M. Dominique Potier, rapporteur. Concernant les écorégimes, le choix du gouvernement a été de procéder à une baisse homogène de la rémunération. Vous considérez que nous aurions pu profiter dès à présent de l’opportunité de différencier les trois niveaux de certification.

Vous parlez de l’une des trois voies d’accès à l’écorégime. Concernant les deux autres voies, estimez-vous que les critères sont trop faciles d’accès, qu’il existe des biais diminuant leur portée ? Le non-labour des prairies permanentes, pratique somme toute basique, nécessitait-il l’attribution d’une aide spécifique, ne pourrait-il pas être régulé par la voie règlementaire ? La notion de diversité des cultures repose-t-elle sur un niveau de diversité suffisant ? Enfin, je souhaiterais connaître votre avis concernant la prise en compte des infrastructures agroécologiques pour le calcul de la surface agricole utile (SAU).

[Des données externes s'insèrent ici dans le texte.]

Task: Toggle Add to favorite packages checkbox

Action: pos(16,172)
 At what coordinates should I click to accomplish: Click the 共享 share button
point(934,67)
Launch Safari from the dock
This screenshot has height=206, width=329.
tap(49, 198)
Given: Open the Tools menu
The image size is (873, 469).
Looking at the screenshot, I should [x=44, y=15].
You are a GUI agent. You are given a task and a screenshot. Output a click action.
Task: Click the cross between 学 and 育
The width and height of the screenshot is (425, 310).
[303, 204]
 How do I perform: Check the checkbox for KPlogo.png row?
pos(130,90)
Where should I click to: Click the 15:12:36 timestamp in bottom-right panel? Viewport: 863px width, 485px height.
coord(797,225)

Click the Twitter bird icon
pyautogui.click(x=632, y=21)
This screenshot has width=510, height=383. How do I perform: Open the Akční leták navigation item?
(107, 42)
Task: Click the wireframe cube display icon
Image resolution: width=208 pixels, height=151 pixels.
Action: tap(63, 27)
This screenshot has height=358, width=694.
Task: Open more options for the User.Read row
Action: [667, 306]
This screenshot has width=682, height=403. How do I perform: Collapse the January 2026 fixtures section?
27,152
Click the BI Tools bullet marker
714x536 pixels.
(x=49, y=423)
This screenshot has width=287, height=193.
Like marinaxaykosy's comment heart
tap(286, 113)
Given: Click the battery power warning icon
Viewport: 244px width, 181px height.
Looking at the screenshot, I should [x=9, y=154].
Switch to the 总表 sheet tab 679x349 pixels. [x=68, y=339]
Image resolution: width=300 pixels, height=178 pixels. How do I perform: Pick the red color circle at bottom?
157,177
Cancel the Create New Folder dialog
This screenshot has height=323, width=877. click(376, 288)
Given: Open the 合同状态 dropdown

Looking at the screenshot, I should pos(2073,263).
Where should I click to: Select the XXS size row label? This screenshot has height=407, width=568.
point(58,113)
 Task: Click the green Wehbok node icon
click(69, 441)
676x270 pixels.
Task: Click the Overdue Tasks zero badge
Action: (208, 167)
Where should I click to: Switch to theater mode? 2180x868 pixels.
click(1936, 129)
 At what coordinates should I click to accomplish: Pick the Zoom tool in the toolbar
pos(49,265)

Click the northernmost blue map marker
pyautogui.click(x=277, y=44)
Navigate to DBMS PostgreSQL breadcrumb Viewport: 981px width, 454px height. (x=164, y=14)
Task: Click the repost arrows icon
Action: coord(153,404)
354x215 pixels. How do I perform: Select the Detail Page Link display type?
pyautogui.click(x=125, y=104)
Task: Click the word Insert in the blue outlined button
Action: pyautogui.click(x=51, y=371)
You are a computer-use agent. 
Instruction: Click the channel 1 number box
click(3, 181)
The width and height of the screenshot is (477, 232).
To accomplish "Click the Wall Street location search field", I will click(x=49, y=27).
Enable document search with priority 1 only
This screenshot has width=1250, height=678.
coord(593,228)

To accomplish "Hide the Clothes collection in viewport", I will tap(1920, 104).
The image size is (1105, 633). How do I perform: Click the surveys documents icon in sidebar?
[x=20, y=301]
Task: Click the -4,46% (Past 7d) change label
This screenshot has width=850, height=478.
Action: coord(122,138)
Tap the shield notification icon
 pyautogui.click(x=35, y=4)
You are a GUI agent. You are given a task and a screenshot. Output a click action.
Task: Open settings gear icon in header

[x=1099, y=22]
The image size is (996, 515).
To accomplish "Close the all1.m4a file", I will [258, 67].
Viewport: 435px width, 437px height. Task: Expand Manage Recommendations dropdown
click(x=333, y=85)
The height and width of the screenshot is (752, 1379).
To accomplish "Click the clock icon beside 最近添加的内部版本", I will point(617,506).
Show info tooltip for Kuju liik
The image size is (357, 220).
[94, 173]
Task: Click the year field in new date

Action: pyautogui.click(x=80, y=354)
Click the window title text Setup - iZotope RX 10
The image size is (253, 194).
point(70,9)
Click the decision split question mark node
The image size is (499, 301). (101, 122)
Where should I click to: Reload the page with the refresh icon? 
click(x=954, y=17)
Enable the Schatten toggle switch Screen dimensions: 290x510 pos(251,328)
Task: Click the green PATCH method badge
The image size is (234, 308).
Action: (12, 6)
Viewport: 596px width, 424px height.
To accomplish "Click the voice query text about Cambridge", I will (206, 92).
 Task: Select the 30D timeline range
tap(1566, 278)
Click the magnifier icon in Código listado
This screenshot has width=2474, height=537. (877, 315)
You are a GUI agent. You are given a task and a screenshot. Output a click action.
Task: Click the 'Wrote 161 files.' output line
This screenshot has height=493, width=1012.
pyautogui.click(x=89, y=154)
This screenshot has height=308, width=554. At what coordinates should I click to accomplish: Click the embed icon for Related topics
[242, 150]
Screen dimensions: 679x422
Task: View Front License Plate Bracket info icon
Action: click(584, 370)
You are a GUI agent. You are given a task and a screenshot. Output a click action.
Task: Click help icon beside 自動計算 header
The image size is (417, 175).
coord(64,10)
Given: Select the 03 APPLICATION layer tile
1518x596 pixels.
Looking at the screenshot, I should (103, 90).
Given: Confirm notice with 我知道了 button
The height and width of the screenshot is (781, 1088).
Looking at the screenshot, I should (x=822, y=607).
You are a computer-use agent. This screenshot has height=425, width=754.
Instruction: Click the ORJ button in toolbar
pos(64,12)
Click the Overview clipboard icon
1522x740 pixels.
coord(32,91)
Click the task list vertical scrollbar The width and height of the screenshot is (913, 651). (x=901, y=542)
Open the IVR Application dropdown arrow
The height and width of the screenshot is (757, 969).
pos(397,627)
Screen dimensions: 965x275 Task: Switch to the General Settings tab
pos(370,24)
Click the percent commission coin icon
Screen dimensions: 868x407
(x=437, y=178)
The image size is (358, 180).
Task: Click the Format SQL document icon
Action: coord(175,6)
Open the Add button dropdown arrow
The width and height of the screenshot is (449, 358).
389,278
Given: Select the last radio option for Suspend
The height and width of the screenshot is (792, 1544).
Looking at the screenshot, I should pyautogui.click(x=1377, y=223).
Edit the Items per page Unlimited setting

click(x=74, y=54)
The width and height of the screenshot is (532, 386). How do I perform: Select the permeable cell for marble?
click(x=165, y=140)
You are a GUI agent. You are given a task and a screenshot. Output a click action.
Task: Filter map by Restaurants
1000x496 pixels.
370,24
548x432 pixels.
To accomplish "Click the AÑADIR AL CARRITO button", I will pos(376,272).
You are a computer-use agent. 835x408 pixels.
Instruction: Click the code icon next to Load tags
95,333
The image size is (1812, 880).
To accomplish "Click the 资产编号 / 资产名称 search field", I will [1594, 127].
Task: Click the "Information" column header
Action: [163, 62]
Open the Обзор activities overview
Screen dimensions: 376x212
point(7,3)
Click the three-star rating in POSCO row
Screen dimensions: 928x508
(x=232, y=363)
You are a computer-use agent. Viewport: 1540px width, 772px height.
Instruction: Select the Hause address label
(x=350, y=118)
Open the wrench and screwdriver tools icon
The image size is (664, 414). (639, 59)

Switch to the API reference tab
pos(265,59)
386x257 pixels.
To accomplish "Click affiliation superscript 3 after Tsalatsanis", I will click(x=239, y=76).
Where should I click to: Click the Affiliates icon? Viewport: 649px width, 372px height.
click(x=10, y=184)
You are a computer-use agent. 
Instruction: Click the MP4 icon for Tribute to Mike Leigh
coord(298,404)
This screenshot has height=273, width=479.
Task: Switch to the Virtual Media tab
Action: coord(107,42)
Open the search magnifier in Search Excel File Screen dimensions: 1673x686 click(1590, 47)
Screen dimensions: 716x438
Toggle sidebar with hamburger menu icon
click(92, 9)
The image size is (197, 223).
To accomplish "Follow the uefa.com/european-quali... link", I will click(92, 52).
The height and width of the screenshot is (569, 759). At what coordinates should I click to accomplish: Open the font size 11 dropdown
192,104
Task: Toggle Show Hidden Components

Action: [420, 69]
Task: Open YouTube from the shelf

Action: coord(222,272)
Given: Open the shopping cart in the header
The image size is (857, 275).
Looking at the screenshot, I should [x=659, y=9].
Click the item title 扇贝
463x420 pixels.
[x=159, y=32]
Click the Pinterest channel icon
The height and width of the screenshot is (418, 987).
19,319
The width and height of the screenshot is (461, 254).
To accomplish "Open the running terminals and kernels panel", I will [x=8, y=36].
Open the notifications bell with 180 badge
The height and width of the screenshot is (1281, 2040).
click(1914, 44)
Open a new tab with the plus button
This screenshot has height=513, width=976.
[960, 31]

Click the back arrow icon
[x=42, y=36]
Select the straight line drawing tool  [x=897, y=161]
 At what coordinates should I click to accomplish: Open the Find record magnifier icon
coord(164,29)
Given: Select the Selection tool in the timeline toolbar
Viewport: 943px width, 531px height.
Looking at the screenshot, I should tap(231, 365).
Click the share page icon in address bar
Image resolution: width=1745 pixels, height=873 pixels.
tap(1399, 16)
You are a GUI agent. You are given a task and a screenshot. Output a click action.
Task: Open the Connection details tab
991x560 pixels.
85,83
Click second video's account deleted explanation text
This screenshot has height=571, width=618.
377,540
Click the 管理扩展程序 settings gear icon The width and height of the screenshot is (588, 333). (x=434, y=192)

M. Loïc Madeline. L’ensemble de ces critères est insuffisant. L’accès à l’écorégime peut se faire par la voie de la certification ou par celle des pratiques agricoles. Cette dernière repose sur trois systèmes, dont le non-retournement des prairies permanentes. Mobiliser de l’argent pour préserver des espaces de biodiversité et de stockage de carbone ne semble effectivement pas très fondé.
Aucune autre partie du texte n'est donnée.